● REQUIRED ACTION: Would you please give every entry again exactly, without the pictures?

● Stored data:
-.-.-
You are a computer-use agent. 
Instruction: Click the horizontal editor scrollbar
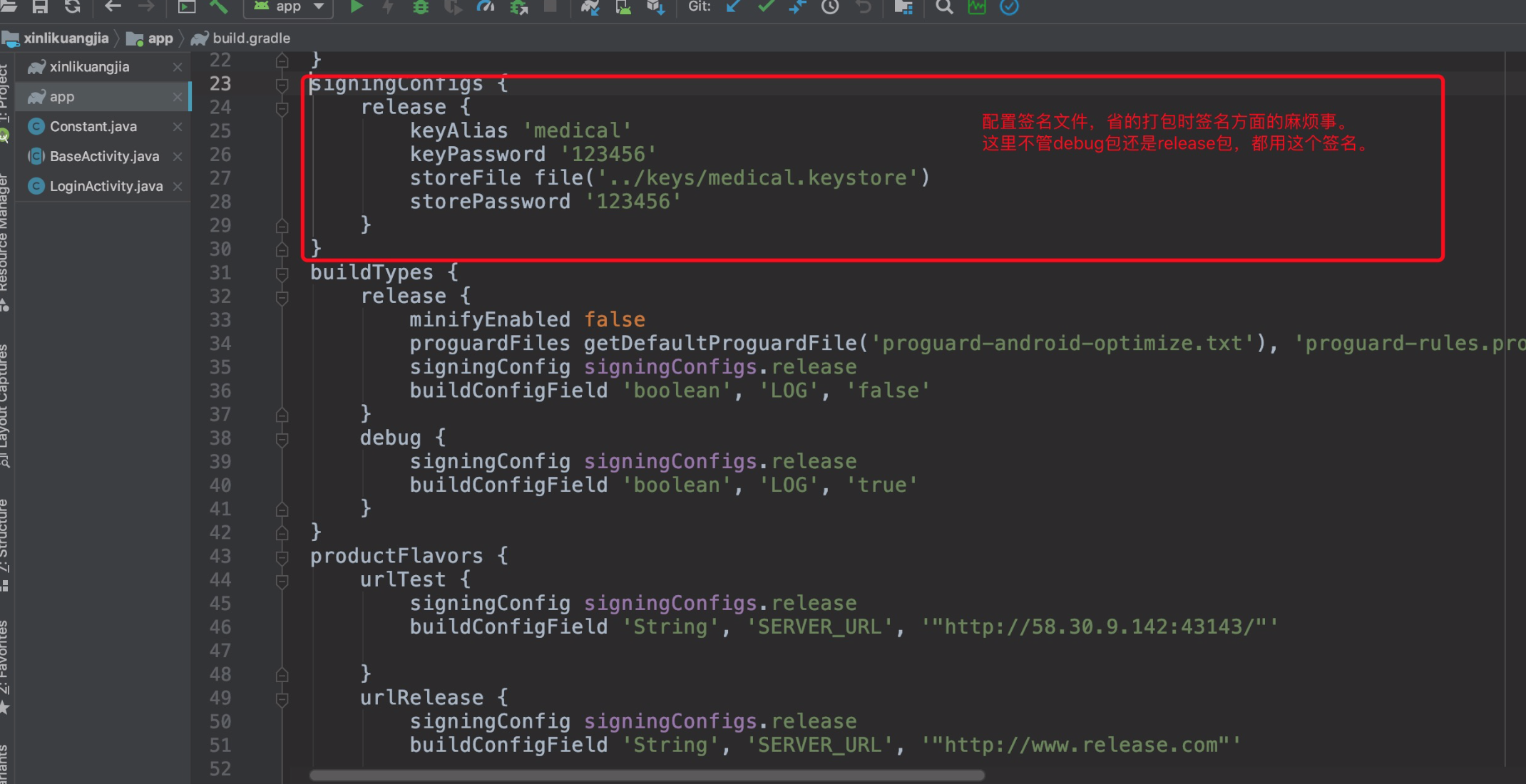[646, 775]
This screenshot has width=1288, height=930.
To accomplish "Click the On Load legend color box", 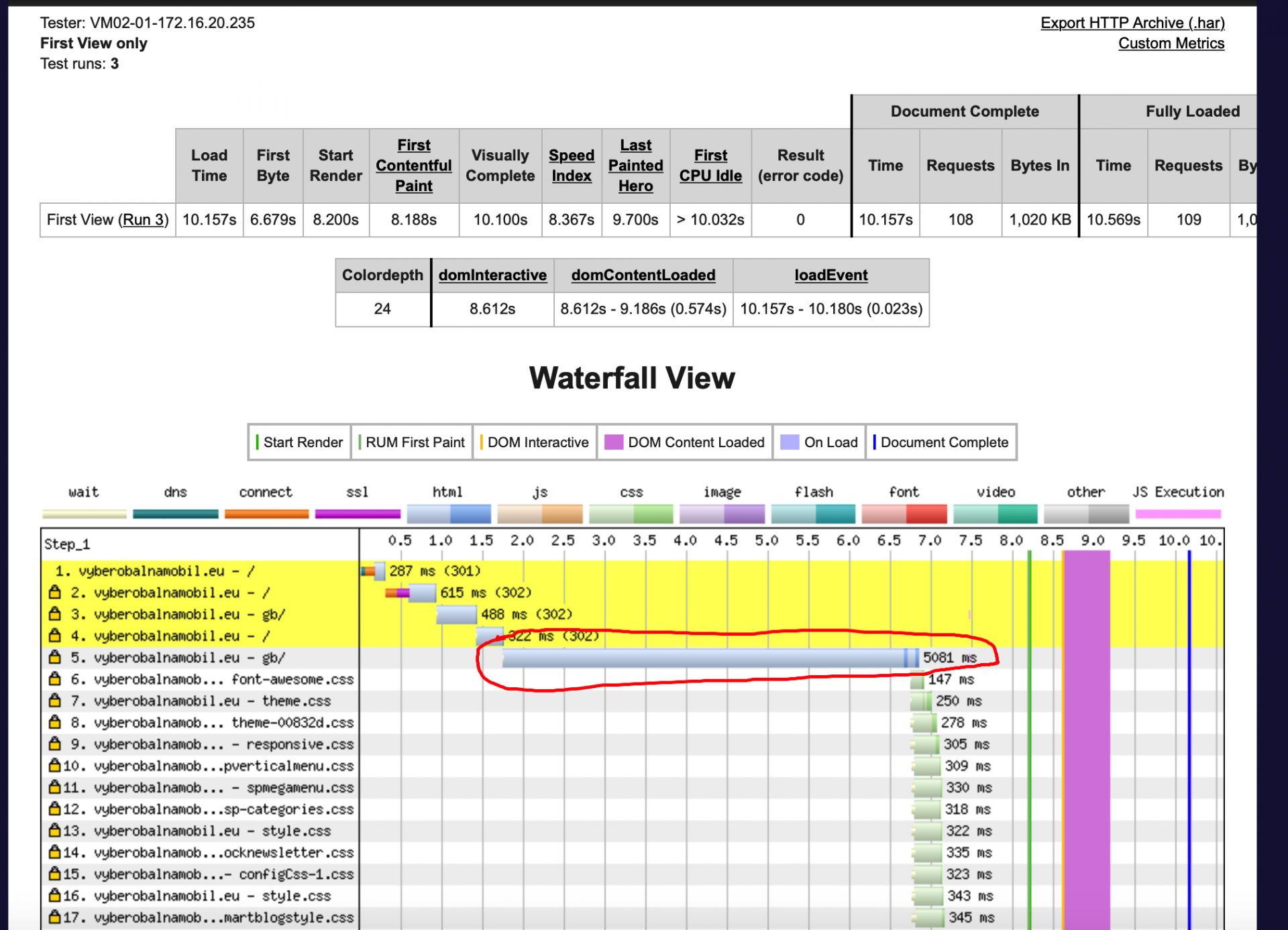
-.-.-
● TASK OUTPUT:
You are a computer-use agent. 
Instruction: Click the horizontal editor scrollbar
[646, 775]
This screenshot has width=1288, height=930.
To accomplish "Click the On Load legend color box", 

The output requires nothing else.